*Passage shown*.
○ ○ ○ ○
Skrjabinoptera phrynosoma

Scientific classification
- Kingdom: Animalia
- Phylum: Nematoda
- Class: Secernentea
- Order: Spirurida
- Family: Physalopteridae
- Genus: Skrjabinoptera
- Species: S. phrynosoma
- Binomial name: Skrjabinoptera phrynosoma (Ortlepp, 1922) Schulz, 1927
- Synonyms: Physaloptera phrynosoma Ortlepp, 1922

= Skrjabinoptera phrynosoma =

Species of roundworm

Skrjabinoptera phrynosoma is a parasitic worm in the phylum Nematoda, the most diverse of pseudocoelomates. Like many other parasites, the life cycle of S. phrynosoma is complicated and it involves two hosts – a lizard (e.g.: the desert horned lizard Phrynosoma platyrhinos or the Texas horned lizard Phrynosoma cornutum) and an ant.
○ ○ ○ ○
*The data*.
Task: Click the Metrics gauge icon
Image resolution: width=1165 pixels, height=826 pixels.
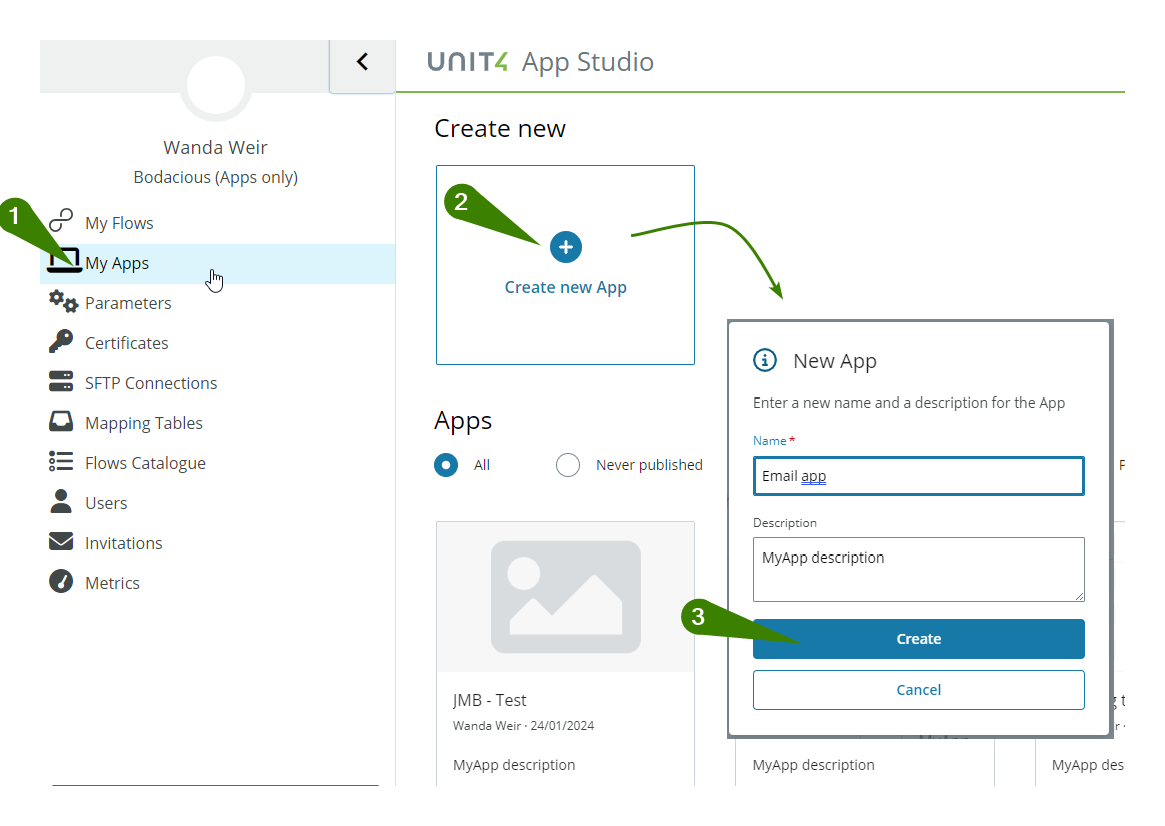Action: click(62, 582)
○ ○ ○ ○
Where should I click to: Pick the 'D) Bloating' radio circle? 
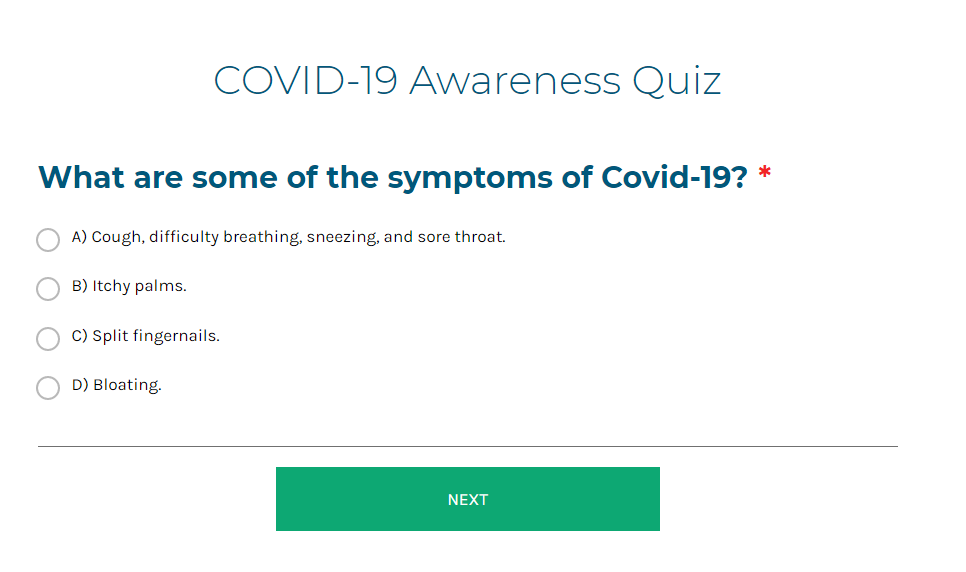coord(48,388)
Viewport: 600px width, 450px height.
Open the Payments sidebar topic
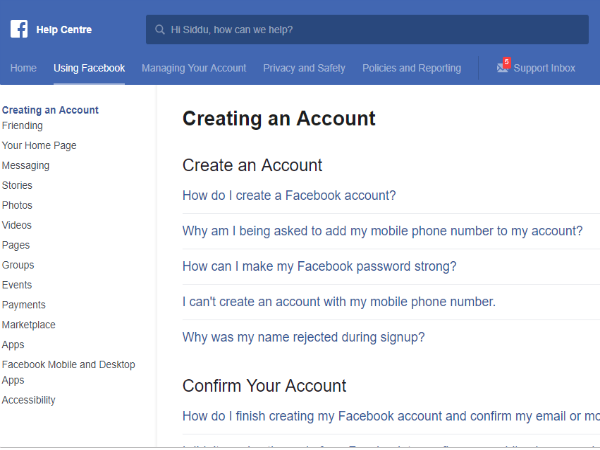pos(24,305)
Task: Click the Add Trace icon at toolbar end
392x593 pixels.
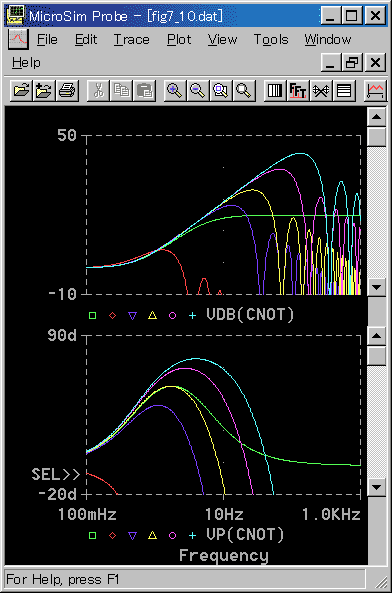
○ ○ ○ ○
*Exercise*. According to the passage on Skrjabinoptera phrynosoma, which two hosts does this worm's life cycle involve?

*Expected answer*. A lizard and an ant.